Once EFSA has completed its risk assessment it publishes an opinion which is reviewed by the EC and EU member states at the Standing Committee on Plants, Animals, Food and Feed (SCoPAFF). The EC presents a draft implementing the regulation and the members of SCoPAFF vote on whether or not to approve the Novel Food.

Genetically modified microorganisms (GMMs): A grey area

The above process applies when precision fermented ingredients fall within the novel foods framework. If they stray into genetically modified territory, a GMO authorisation will be required.

But the question of when precision fermented foods become GM foods is a highly complex matter, according to Lester.

“The tipping point between a precision fermented food being a novel food or a GM food should be based on the presence of viable cells from the GMM in the final product,” she explained.

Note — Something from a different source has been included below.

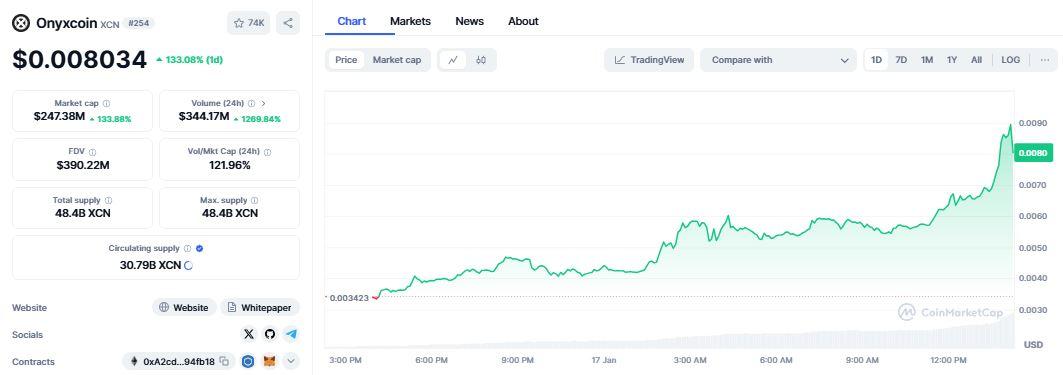Open the Compare with dropdown
The image size is (1063, 375).
point(778,60)
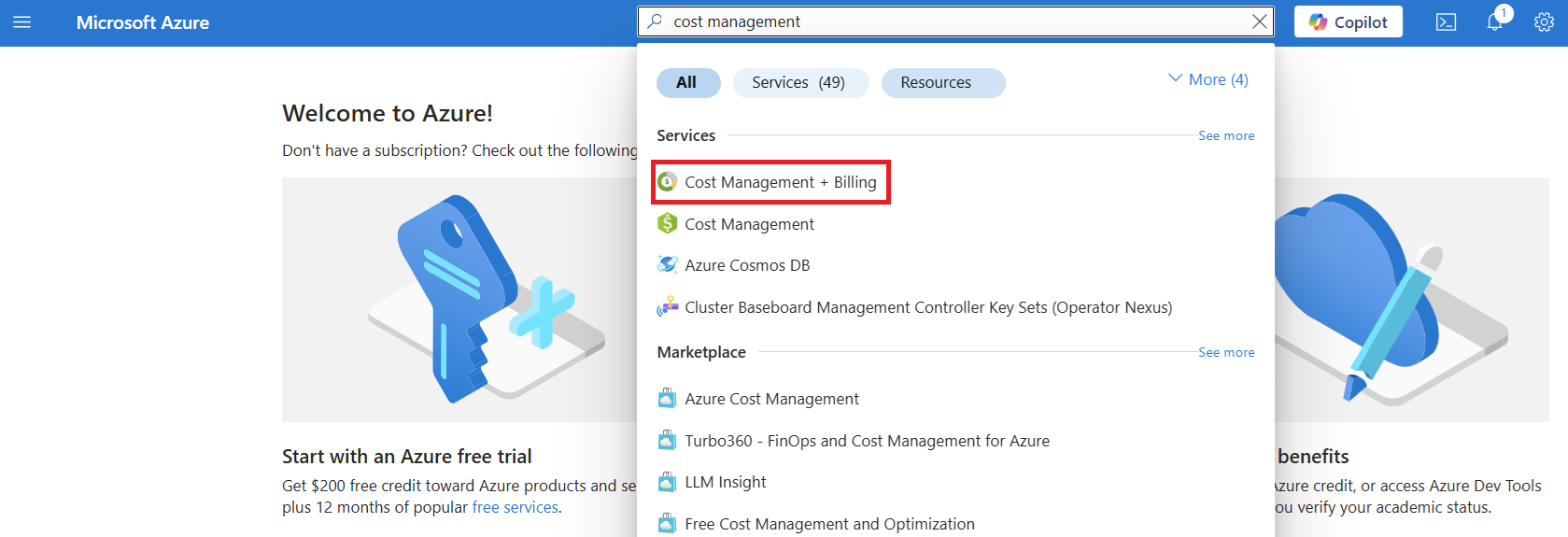
Task: Click See more next to Services
Action: coord(1225,136)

“In precision fermentation, the GMM is a processing aid and trace amounts of processing aids are permitted in final products if they are technologically unavoidable.”

She said there are no legal criteria for the trace amounts of the GMM in precision fermented products, but that there is an arbitrary threshold of 10 ng/g (limit of detection) referred to in one of the EFSA guidance documents.

“This is causing a lot of regulatory uncertainty and we have seen that Impossible Foods soy leghaemoglobin (in which there are trace amounts of the GMM, but no viable cells in the final product) is going through a GM food authorisation as well as a food additive authorisation in parallel. Impossible Foods submitted its GM food dossier in 2019 and it is still under EFSA risk assessment having been clock-stopped since December 2021.”

Asked whether this means that the product will never be granted EU approval, Pałasińska replied: “It certainly means that the approval process will be very, very lengthy.”